The Swedes have taught us many things: how cheap-looking pine furniture can enhance our homes; how gloom can be fun and interesting; and how taking off our clothes for rude purposes need not be a cause for shame.
With the exception of the last-named, we have taken these lessons to heart.
They confirm to us that the Swedes are worthy people, with much to teach us. Compare them to, say, the Ecuadorians. What have the Ecuadorians ever done for us? Exactly. And don't get me started on Peru.
But the Swedes have blotted their copybook with their latest wheeze: they want us to lie on beds of nails.
Allegedly, the painful-sounding practice can relieve insomnia, migraines and asthma.
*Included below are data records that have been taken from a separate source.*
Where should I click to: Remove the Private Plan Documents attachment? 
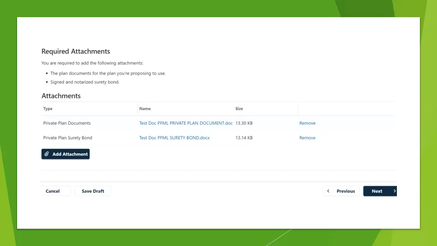pyautogui.click(x=307, y=123)
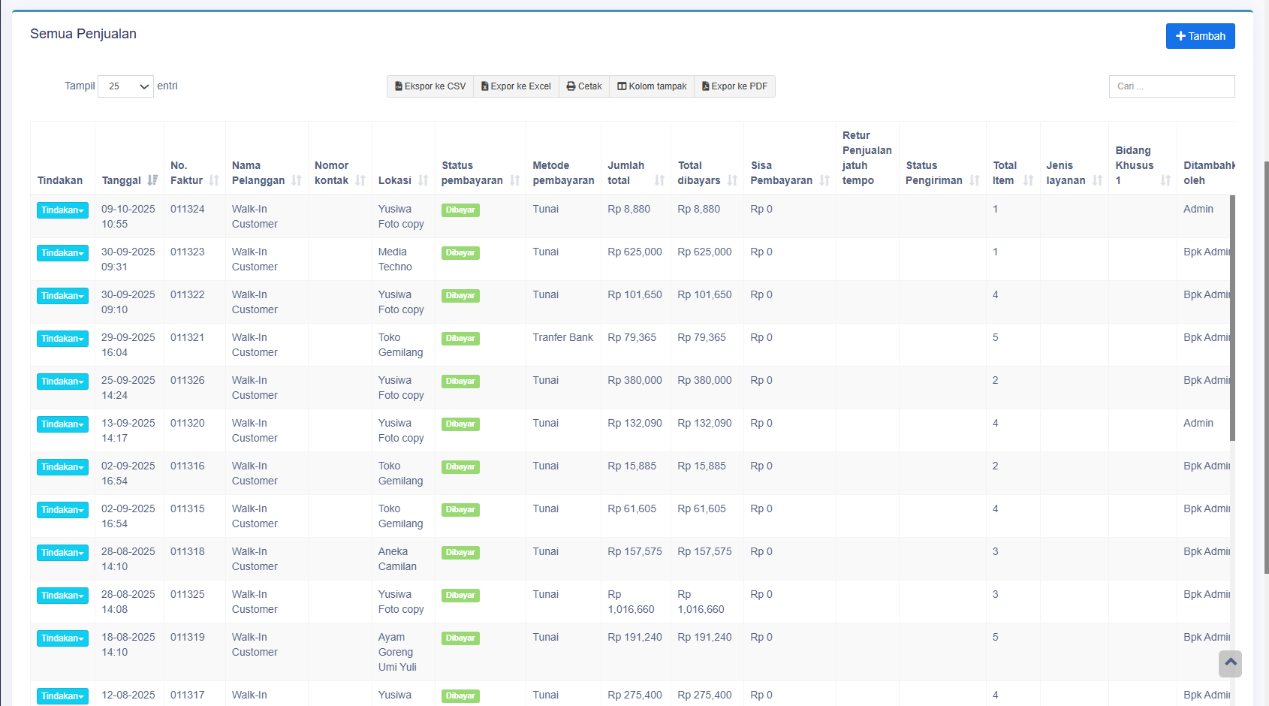Print the table using Cetak
1269x706 pixels.
584,86
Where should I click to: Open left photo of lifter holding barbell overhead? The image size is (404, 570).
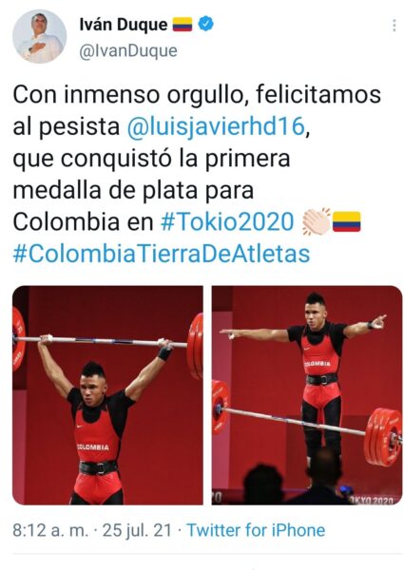coord(107,395)
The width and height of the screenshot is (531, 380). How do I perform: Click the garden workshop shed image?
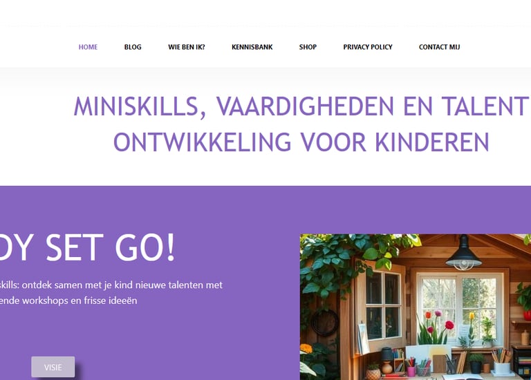415,307
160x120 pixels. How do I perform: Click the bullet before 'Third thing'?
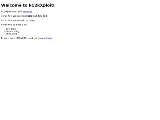pyautogui.click(x=4, y=34)
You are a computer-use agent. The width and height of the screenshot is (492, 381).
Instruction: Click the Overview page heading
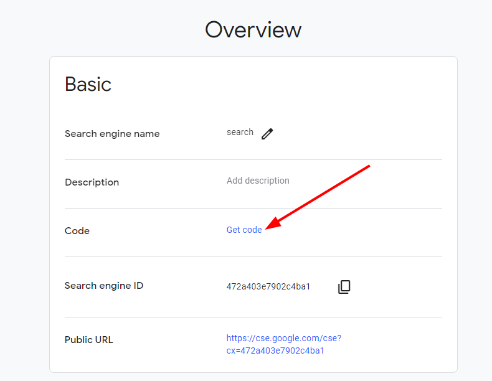pyautogui.click(x=253, y=30)
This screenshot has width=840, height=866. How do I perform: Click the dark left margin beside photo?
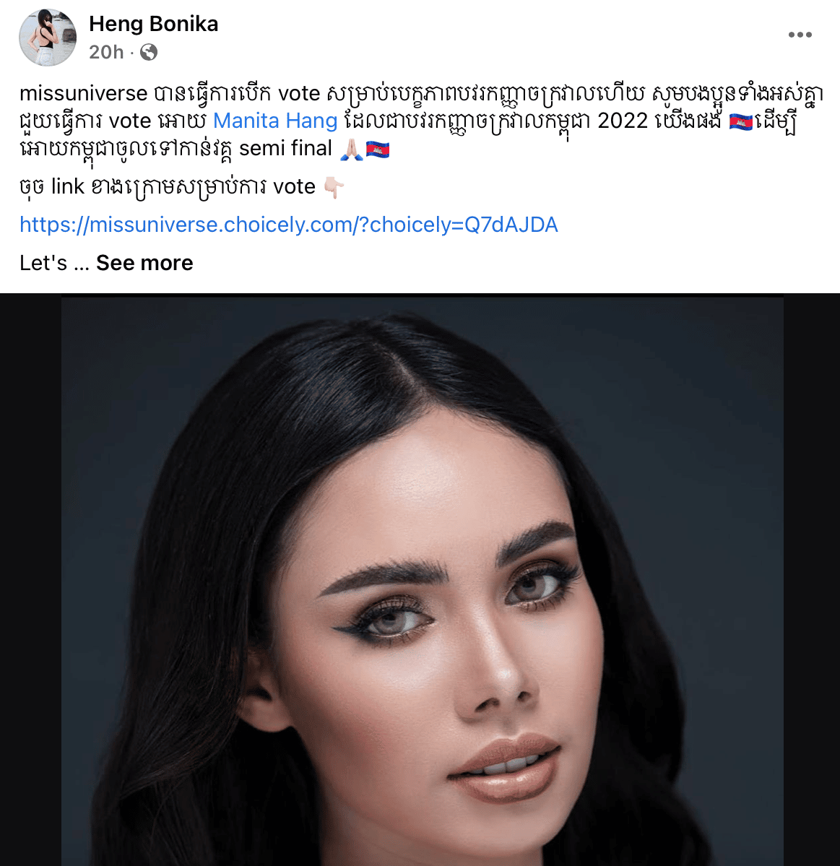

Some cranks believe it can even cure schizophrenia and dandruff.
The science of this will be over your heads, but it's something to do with the effect that lying on spikes has on your blood pressure, heart-rate and temperature. It would send them all rocketing, I suspect.
Leading Swedish newspaper, the Svenksa Dagbladet (Daily Dog-Blanket) has poured scorn on the idea, saying there's no proof that the beds work.
Apart from anything else, there's an assumption that the bed is purely a place for sleep and not for, you know, Swedish-style activities.
It is my view that the Swedes have gone too far this time. Tacky furniture is one thing, but this daft idea really gives me the needle.